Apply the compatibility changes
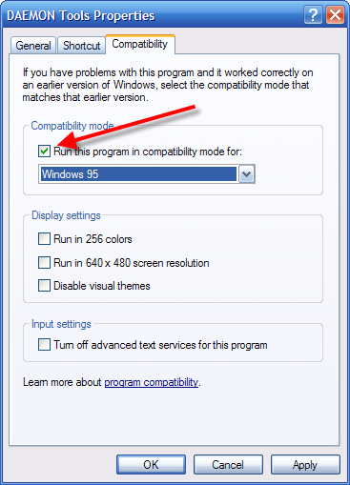This screenshot has height=485, width=350. pos(305,465)
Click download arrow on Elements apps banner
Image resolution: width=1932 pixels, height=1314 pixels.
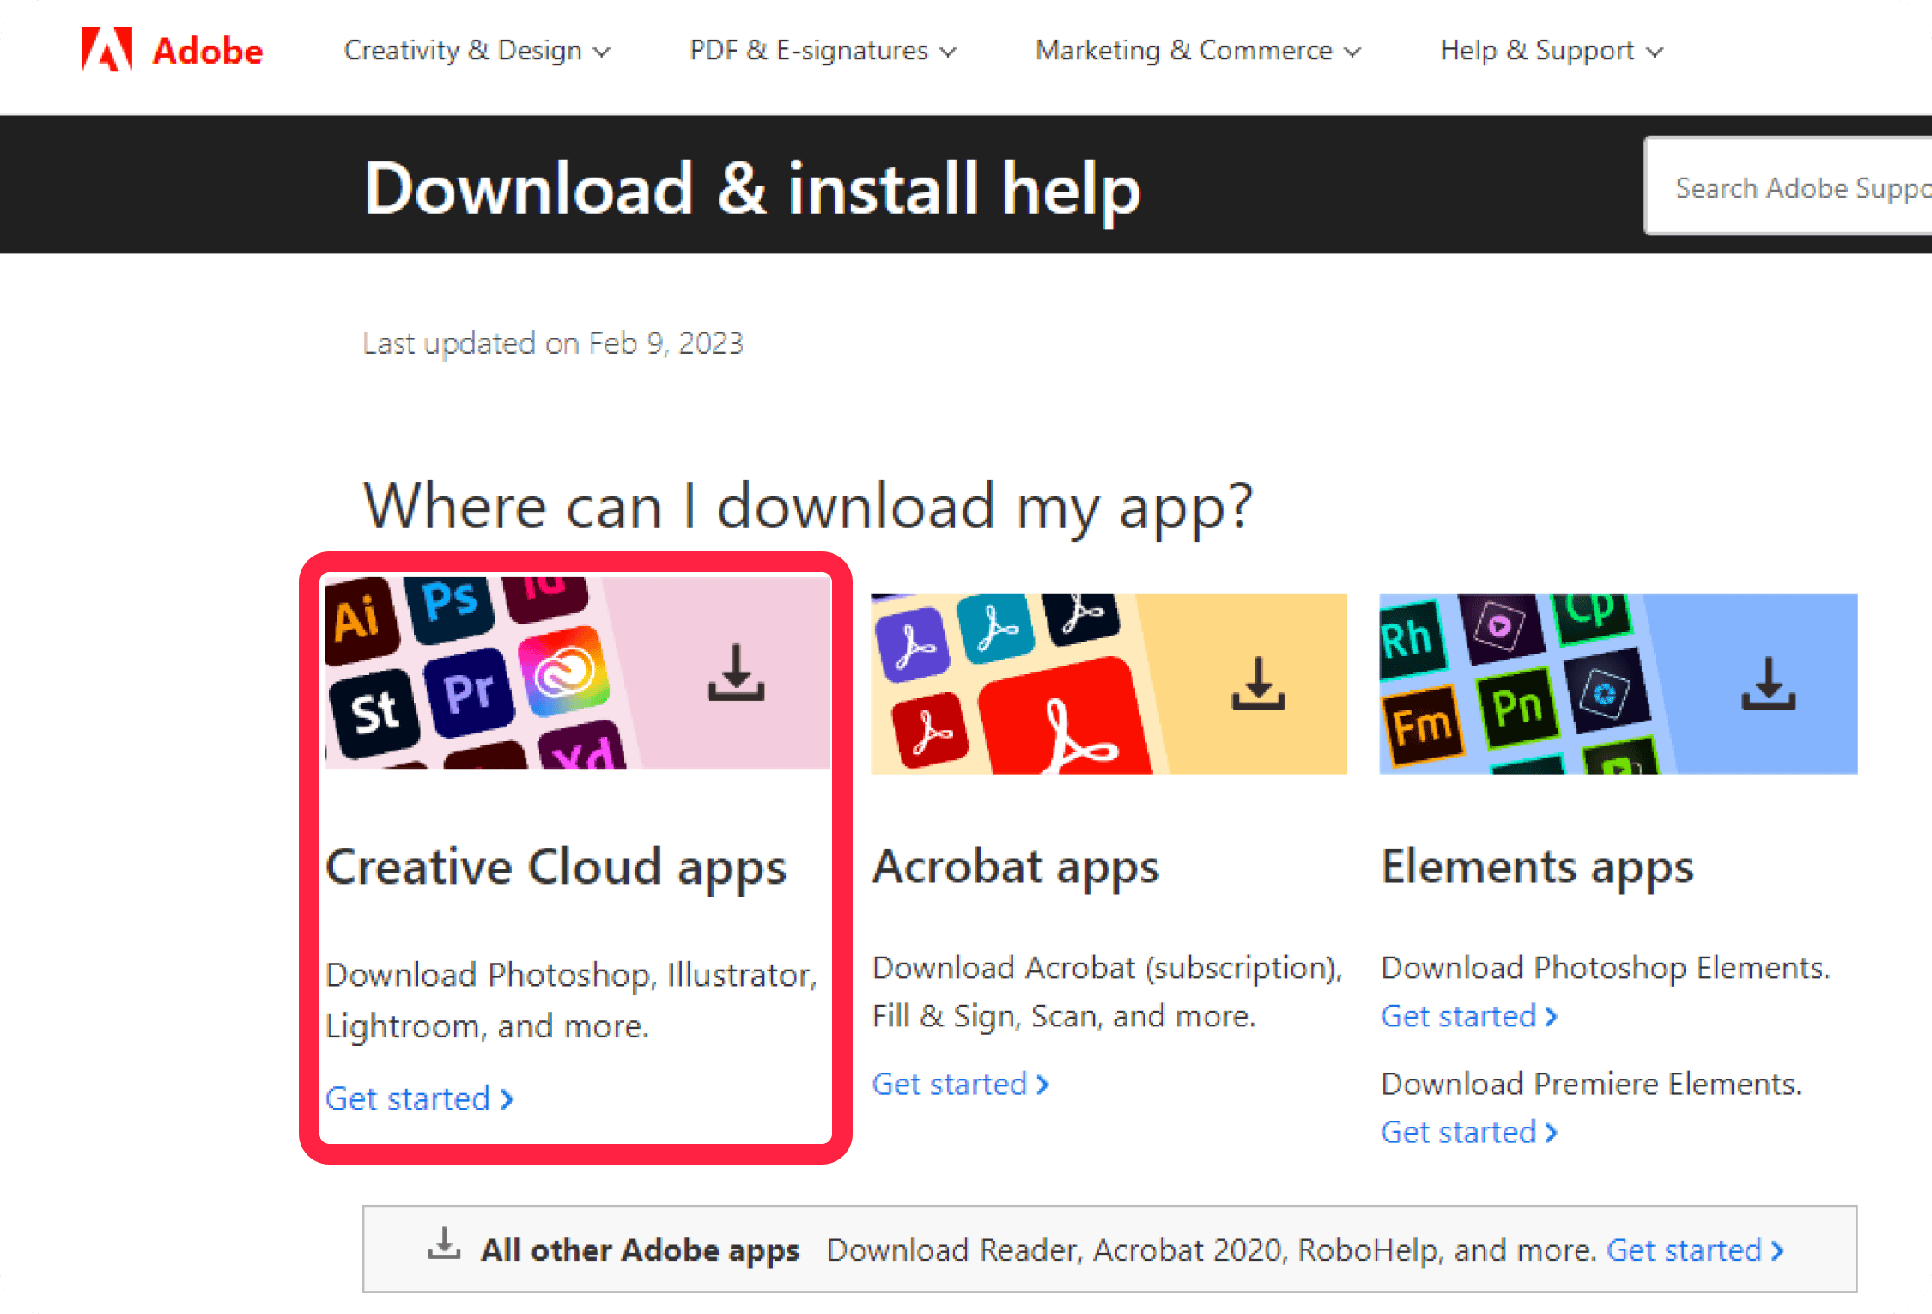1769,684
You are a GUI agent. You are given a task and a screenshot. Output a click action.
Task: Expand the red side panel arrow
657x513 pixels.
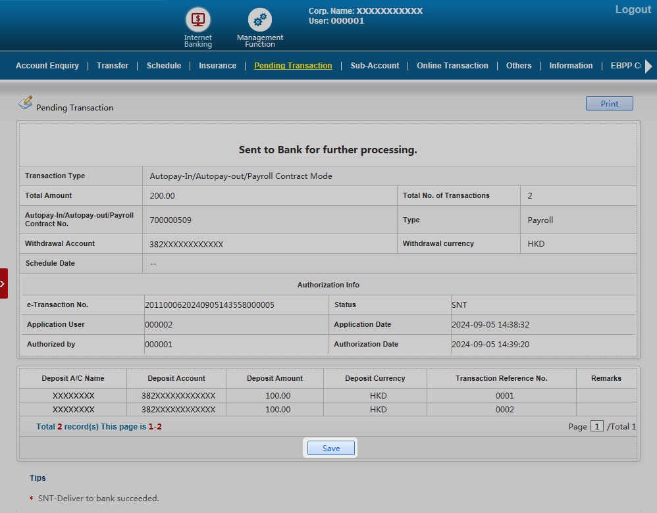[3, 283]
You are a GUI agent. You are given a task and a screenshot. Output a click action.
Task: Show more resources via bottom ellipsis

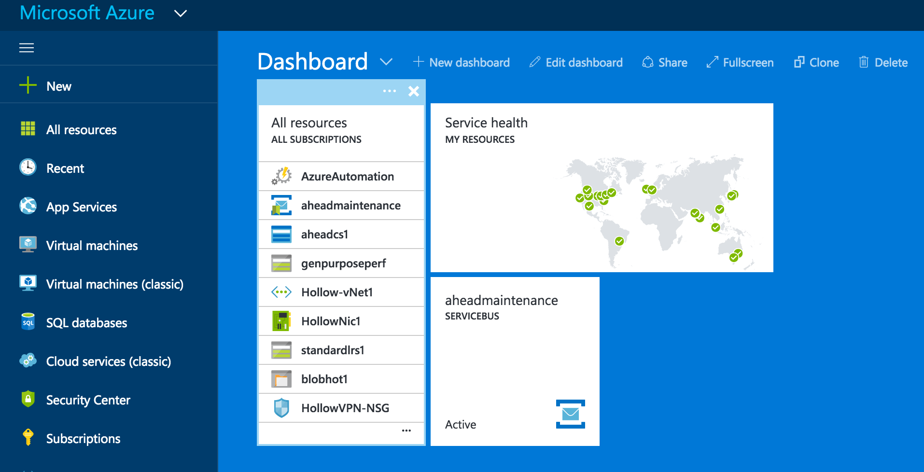pos(406,430)
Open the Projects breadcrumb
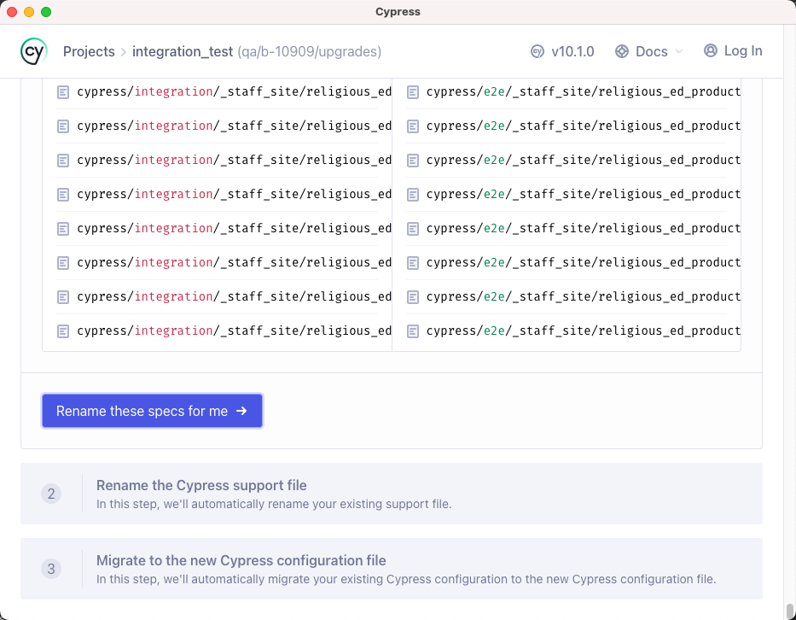The width and height of the screenshot is (796, 620). pyautogui.click(x=89, y=51)
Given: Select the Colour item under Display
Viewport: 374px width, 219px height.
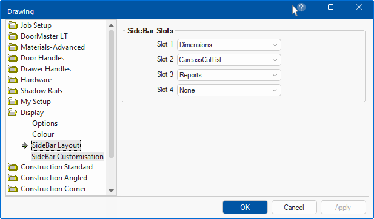Looking at the screenshot, I should tap(43, 134).
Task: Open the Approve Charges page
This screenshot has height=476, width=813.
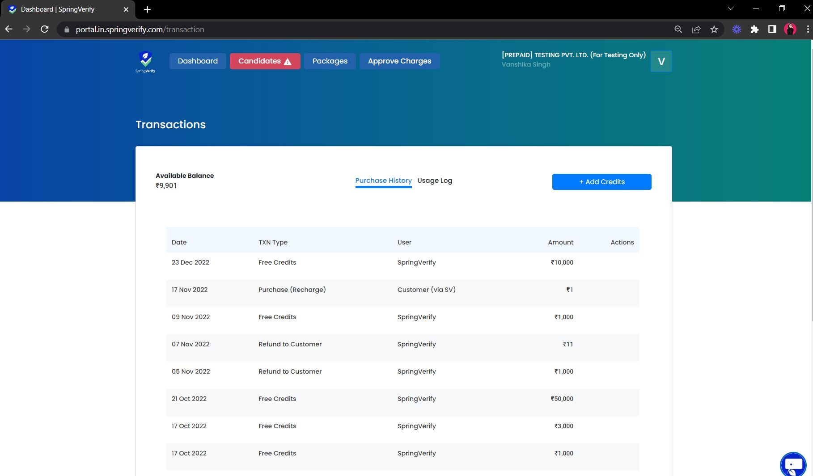Action: click(399, 61)
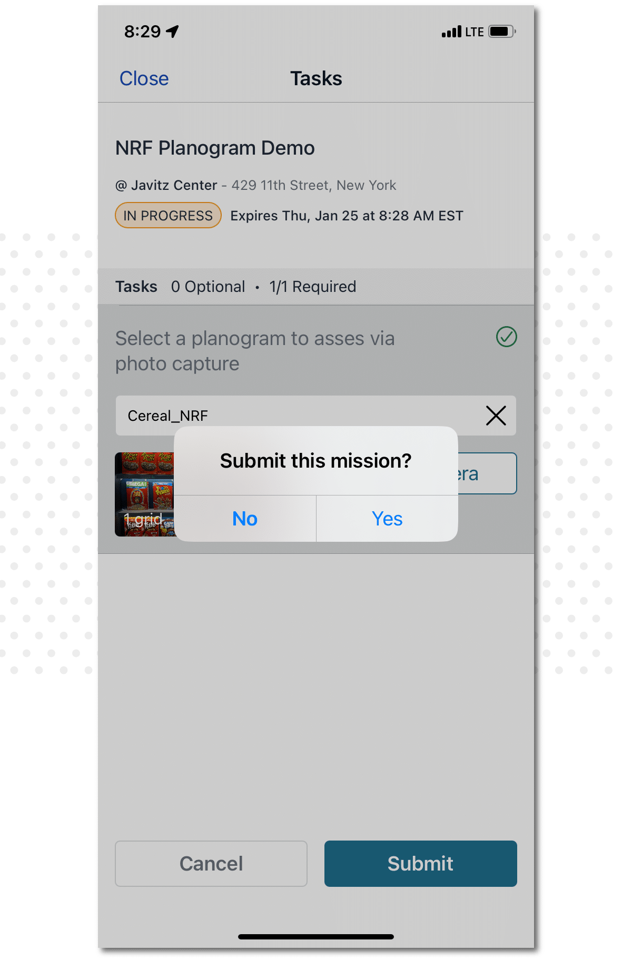Decline submission by tapping No
This screenshot has height=961, width=632.
[x=245, y=519]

Written request - Find every line in the entries above that contains the word "arrow" and copy each one. Case counts.

Exercise answer -
Click download arrow on Elements apps banner
Task: Expand the red side panel arrow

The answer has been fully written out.